======== SUPPLIED RECORDS

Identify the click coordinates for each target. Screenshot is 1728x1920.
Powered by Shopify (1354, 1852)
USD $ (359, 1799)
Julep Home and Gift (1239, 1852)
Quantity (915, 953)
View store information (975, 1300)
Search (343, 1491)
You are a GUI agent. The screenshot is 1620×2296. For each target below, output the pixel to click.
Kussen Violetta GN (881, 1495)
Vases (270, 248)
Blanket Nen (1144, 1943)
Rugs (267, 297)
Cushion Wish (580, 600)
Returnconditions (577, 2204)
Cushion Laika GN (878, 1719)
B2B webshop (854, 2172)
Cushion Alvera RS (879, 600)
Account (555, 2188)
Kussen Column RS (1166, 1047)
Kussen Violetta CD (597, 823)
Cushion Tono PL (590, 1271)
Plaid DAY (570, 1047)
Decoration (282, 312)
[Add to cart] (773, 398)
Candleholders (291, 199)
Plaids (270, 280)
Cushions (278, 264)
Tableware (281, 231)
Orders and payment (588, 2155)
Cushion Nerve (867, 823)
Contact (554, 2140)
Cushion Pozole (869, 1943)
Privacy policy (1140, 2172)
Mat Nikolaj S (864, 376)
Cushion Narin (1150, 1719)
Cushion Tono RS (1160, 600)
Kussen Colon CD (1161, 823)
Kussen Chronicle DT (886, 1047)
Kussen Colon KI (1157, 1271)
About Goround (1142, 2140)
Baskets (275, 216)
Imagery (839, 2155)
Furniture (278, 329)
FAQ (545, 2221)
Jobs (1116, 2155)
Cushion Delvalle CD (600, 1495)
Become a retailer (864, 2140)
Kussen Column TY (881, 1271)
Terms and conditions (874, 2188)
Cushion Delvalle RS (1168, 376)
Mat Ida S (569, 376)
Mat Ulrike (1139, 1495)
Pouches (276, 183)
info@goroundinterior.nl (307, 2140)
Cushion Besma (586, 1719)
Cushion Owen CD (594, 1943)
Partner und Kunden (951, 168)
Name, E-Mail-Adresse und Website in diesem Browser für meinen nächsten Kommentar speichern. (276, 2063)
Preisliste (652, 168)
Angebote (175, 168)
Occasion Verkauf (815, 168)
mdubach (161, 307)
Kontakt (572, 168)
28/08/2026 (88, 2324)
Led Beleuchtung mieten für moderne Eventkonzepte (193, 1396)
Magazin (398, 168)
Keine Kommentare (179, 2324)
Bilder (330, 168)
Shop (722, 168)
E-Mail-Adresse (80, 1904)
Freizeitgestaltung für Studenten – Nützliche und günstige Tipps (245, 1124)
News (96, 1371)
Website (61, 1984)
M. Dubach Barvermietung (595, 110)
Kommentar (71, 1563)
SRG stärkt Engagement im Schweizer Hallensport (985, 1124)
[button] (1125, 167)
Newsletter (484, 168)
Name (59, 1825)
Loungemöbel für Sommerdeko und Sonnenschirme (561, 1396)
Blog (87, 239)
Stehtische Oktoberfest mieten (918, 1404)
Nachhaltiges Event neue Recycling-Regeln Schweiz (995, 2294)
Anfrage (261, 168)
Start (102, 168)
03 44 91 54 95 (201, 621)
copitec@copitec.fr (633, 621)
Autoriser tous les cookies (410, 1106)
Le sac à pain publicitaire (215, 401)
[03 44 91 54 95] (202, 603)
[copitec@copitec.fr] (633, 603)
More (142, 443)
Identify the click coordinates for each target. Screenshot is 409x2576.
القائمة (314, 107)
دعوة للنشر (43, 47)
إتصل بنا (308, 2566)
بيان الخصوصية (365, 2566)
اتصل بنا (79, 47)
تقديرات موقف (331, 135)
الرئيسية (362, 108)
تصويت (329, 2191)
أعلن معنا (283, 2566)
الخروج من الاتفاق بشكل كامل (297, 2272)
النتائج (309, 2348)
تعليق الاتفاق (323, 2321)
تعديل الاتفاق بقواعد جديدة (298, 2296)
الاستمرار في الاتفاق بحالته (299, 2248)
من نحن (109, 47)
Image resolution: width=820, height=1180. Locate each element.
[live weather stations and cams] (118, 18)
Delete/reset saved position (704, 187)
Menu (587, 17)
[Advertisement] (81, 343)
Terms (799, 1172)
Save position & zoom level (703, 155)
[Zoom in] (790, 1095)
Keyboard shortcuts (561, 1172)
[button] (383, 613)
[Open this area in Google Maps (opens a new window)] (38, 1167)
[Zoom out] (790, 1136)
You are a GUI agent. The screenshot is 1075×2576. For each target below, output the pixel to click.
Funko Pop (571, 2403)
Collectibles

================

Exactly as they appear, retype the lines from the start of the records through the line containing "Kussen Colon KI (1157, 1271)".

Identify the click coordinates for each target. Screenshot is 1728x1920.
Powered by Shopify (1354, 1852)
USD $ (359, 1799)
Julep Home and Gift (1239, 1852)
Quantity (915, 953)
View store information (975, 1300)
Search (343, 1491)
You are a GUI agent. The screenshot is 1620×2296. For each target below, output the pixel to click.
Kussen Violetta GN (881, 1495)
Vases (270, 248)
Blanket Nen (1144, 1943)
Rugs (267, 297)
Cushion Wish (580, 600)
Returnconditions (577, 2204)
Cushion Laika GN (878, 1719)
B2B webshop (854, 2172)
Cushion Alvera RS (879, 600)
Account (555, 2188)
Kussen Column RS (1166, 1047)
Kussen Violetta CD (597, 823)
Cushion Tono PL (590, 1271)
Plaid DAY (570, 1047)
Decoration (282, 312)
[Add to cart] (773, 398)
Candleholders (291, 199)
Plaids (270, 280)
Cushions (278, 264)
Tableware (281, 231)
Orders and payment (588, 2155)
Cushion Nerve (867, 823)
Contact (554, 2140)
Cushion Pozole (869, 1943)
Privacy policy (1140, 2172)
Mat Nikolaj S (864, 376)
Cushion Narin (1150, 1719)
Cushion Tono RS (1160, 600)
Kussen Colon CD (1161, 823)
Kussen Chronicle DT (886, 1047)
Kussen Colon KI (1157, 1271)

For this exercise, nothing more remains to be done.